The Route: Cocooned vs. Engaged

I loaded my Ipod with fast, mellow, and slow songs that usually influence a happy, peaceful, or sad mood. I listened to artists like Xaphoon Jones, Nightmares on Wax, the XX, MF Doom, and Joanna Newsom Even over the music I heard the loud basses and engines passing next to me on the road. As I passed people, they were usually standing or sitting around waiting for the bus. I would look down or straight head to avoid eye contact and successfully avoided conversation but it felt like I wasn’t paying them much attention to begin with. When the faster paced songs played, I felt the rhythm within me and all I wanted to do was sing and dance along. I paid less attention to details to my surroundings and just enjoyed the music. During these songs I get the chills because they sound so good and nothing else matters but the music and it put me in my own little world, the phrase used so commonly. It made my walk to nowhere more enjoyable and passed the time faster. When the mellow instrumentals played, The beat was still felt but somehow I was less distracted by it, paying more attention to things around me from the cracks on the ground, to the people passing me by in cars as I waited at stop lights. I noticed more of things I enjoy about Tucson from the trees to the paint-peeled or rusted parts of buildings. I noticed restaurants that I wasn’t very aware were there before. The music did seem to enhance my vision as colors seemed to stand out more, especially red. When the slow songs played, my mind wondered to my stresses not having roommates or place to move to my roommates moving out of Tucson to my lack of money to the struggles of my family to the car I just received that now has three flat tires and doesn’t start. It was like I wanted to be sad. There are many life situations that feel like they were meant to bring me down and I wanted to dwell on them, I wanted to feel bad for myself. The music sounded beautiful and a beautiful saddened soundtrack for my stresses that usually didn’t even relate to the song. I was back to not paying much attention to what or who was around me.

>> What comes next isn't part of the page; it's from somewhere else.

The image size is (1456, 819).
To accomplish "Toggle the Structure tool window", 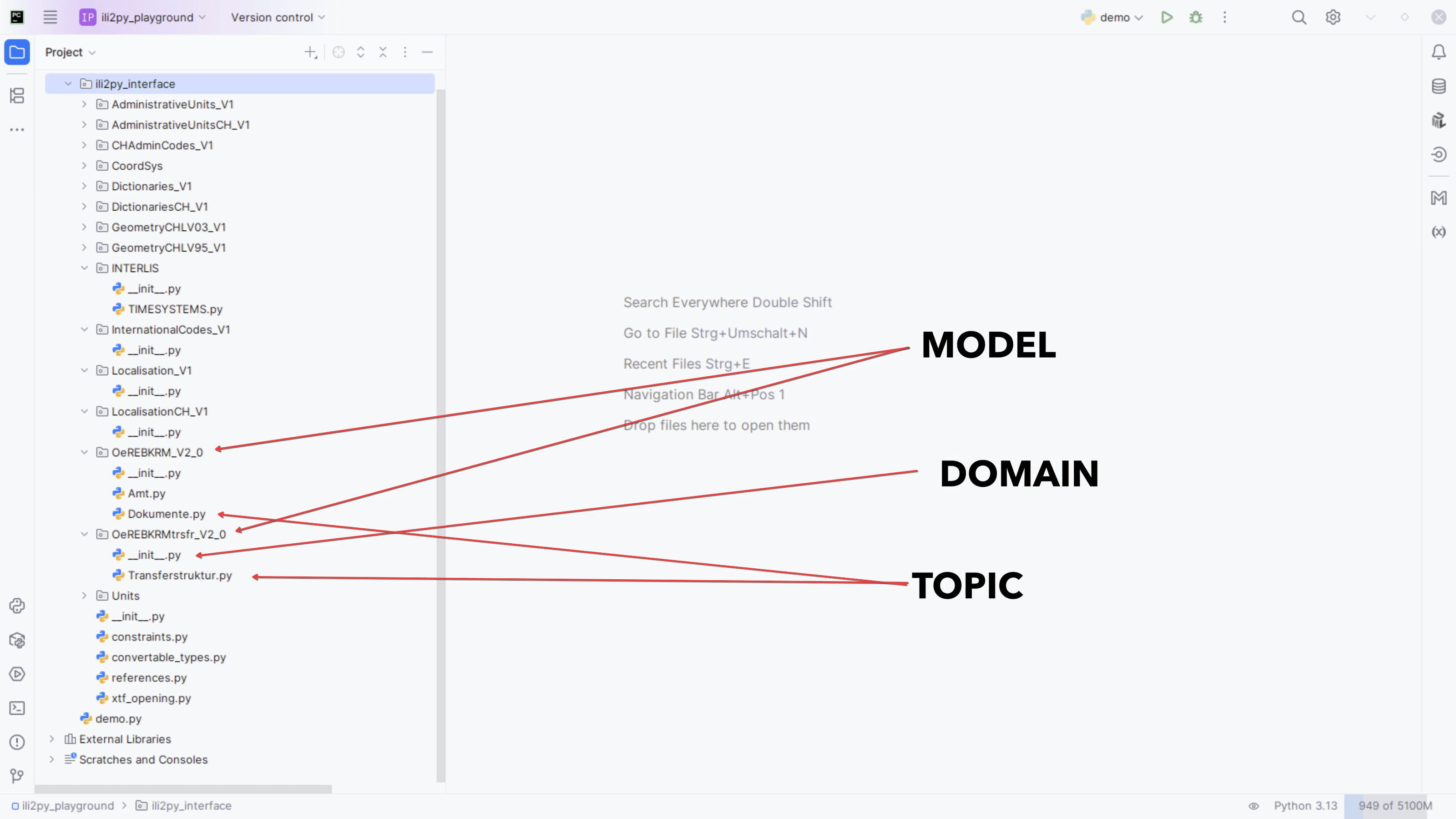I will click(17, 96).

On the way back, I took out my headphones. When I passed people I tried to make eye contact but most of them were avoiding eye contact with me. I could tell because they did it in ways that I do to avoid eye contact. When eye contact was met, they either looked away or gave an expression that said hello. On two occasions the person said hello as I looked at them. I usually had that mild expression of a hello on my face as well. At this point however, maybe just because of the heat, I wasn’t paying much attention to my surroundings. The sounds of the road especially when cars with loud engines or basses would pass would annoy me, causing me to call them an asshole to myself. I felt rushed and I paid more attention to the sweat drops falling down my body. I should have brought water.